The last time I drove down my old street, there were boarded-up houses and empty lots where homes had been demolished. The street looked like the grin of a gap-toothed skeleton. I sobbed all the way home. 

But people still live on that street, some of them my old neighbors, and where there's life there's hope. I still love Pontiac. I would never have had some of my best memories and many of my best friends without it. 

The other day I was loading groceries into my car when a woman who was parked nose-to-nose with me yelled, "Hey! Excuse me!" I walked toward her. She was a black woman, middle-aged, with glasses and a not quite trusting smile.

"What's that mean on your windshield?"

I looked and saw that she was talking about the decal at the top which read: IMPORTED FROM DETROIT. It was there when I bought the car, used, a year or so before. The salesman explained that it was intended as a point of pride about the car being as good as any import. Once he said that, I didn't give it a second thought. 

"Oh!" I smiled with the suburban white bread naivety of Mary Tyler Moore's sitcom persona. "It was there when I bought the car. I think it's just a little poke at the imports."

"You sure it doesn't mean Detroit's no better than a third-world country?" 

I stopped dead and stared at her. She didn't look like someone trying to pick a fight.
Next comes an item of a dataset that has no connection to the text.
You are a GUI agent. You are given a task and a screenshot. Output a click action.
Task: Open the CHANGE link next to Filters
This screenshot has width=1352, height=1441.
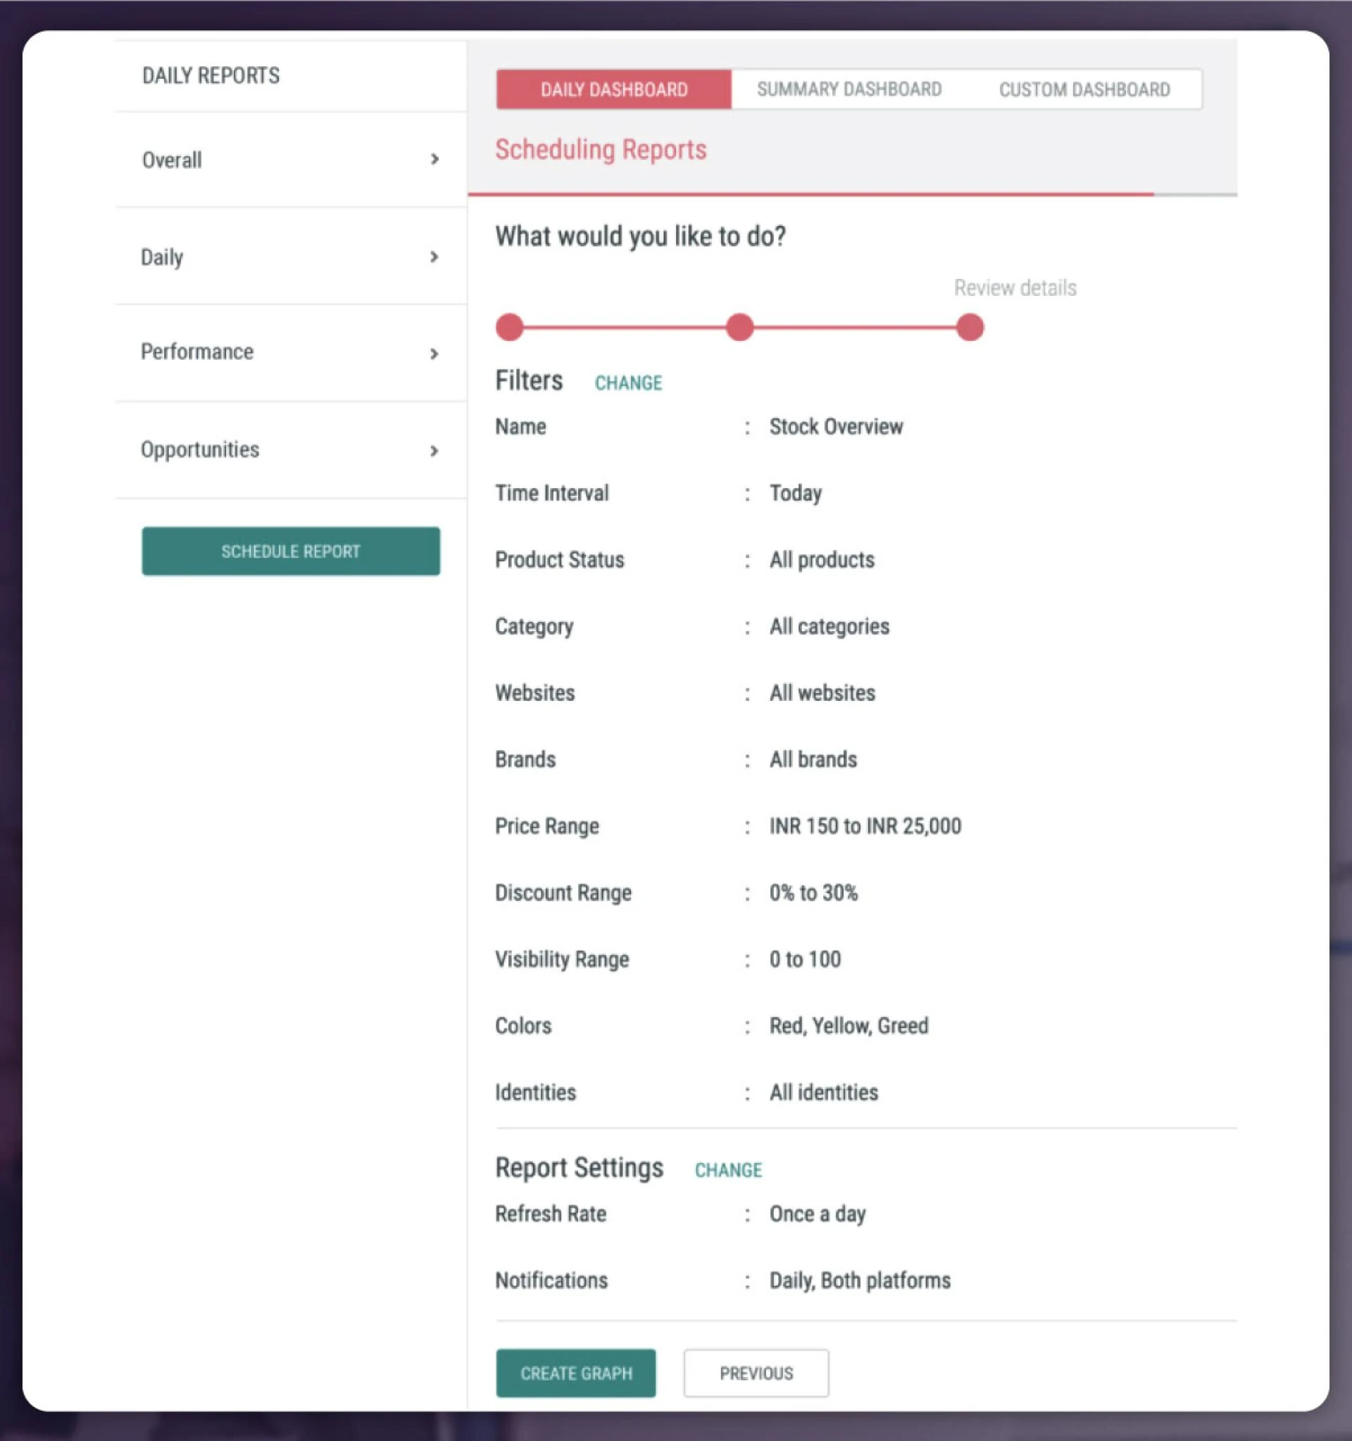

Instead, she seemed to be trying to sort something out with me, something that clearly had the potential for making her ready to fight.

My eyes got very wide. "Honestly, ma'am, I never took it that way at all, and if I'd thought that's what it meant, I would have had the salesman take it off. I bought the car used and it was already on there. I always took it as pro-Detroit, not anti."

"Oh!" she smiled. "That sounds better to me. You see, I'm from Detroit and I was just about to go a few rounds with you if that was your opinion."

I smiled back. "Well, ma'am, I'm from Pontiac, and I think people like you and me ought to stick together."

"I think you're right!" she laughed. "You have a blessed day now!"

Life would be a lot better for everybody, and maybe last a lot longer for some, if we talked things out before jumping to conclusions. 

I know that two men could have defused this tense situation just as amicably; still, I think it's a good argument for pumping estrogen into city water supplies.